PyPowNet stands for Python Power Network, which is a simulator for power (electrical) networks.
The simulator is able to emulate a power grid (of any size or characteristics) subject to a set of temporal injections (productions and consumptions) for discretized timesteps. Loadflow computations relies on Matpower and can be run under the AC or DC models. The simulator is able to simulate cascading failures, where successively overflowed lines are switched off and a loadflow is computed on the subsequent grid.
The simulator comes with an Reinforcement Learning-focused environement, which implements states (observations), actions (reduced to node-splitting and line status switches) as well as a reward signal. Finally, a renderer is available, such that the observations of the network can be plotted in real-time (synchronized with the game time).

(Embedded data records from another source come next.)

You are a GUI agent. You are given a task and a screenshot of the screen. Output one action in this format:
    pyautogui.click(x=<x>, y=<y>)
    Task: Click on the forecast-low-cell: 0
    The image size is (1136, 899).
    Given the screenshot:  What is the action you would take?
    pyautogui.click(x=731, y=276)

Retrieve the Docker image:
sudo docker pull marvinler/pypownet:2.0.3
- Python >= 3.6
- Octave >= 4.0.6
To install Octave >= 4.0.0 on Ubuntu >= 14.04:
sudo add-apt-repository ppa:octave/stable
sudo apt-get update
sudo apt-get install octave
If Octave is already installed on your machine, ensure that its version from octave --version
is higher than 4.0.0.
sudo apt-get update
sudo apt-get install python3.6
If you have any trouble with this step, please refer to the official webpage of Python.
In a parent folder, clone the current sources:
mkdir parent_folder && cd parent_folder
git clone https://github.com/MarvinLer/pypownet
This should create a folder pypownet with the current sources.
The latest sources of matpower need to be installed for computing loadflows. This can be done using the command that should be run within the parent folder of this file:
git clone https://github.com/MATPOWER/matpower.git
In any case, you can update the path of matpower download folder within the matpower_path.config
file (prefer absolute path).
Finally, run the following pip command to install the current simulator (including the Python libraries dependencies):
python3.6 setup.py install
After this, this simulator is available under the name pypownet (e.g. import pypownet
).
Experiments can be conducted using the CLI.
You can use the command line to make an agent play a game. The simplest usage will launch the agent within the Agent class of the file pypownet/agent.py on 100 timesteps for the grid with 118 substations, and with only one simultaneous game:
python -m pypownet.main
Some experiements parameters are available via the CLI; you can use python -m pypownet.main --help
for further information about these runners arguments. Example running 4 simultaneous experiments for 100 iterations each with verbose:
python -m pypownet.main --batch 4 --niter 100 --verbose
You can use the command line of the image with shared display (for running the renderer):
sudo docker run -it --net=host --env="DISPLAY" --volume="$HOME/.Xauthority:/root/.Xauthority:rw" marvinler/pypownet sh
This will open a terminal of the image. The usage is then identical to without docker, by doing the steps within this terminal.
A copy of the documentation can be assess within the file doc/build. If you want to compute the latest updated documentation, you will need Sphinx, a Documentation building tool, and a nice-looking custom Sphinx theme similar to the one of readthedocs.io:
pip install sphinx sphinx_rtd_theme
Then:
cd doc
sphinx-build -b html ./source ./build
The html will be available within the folder doc/build.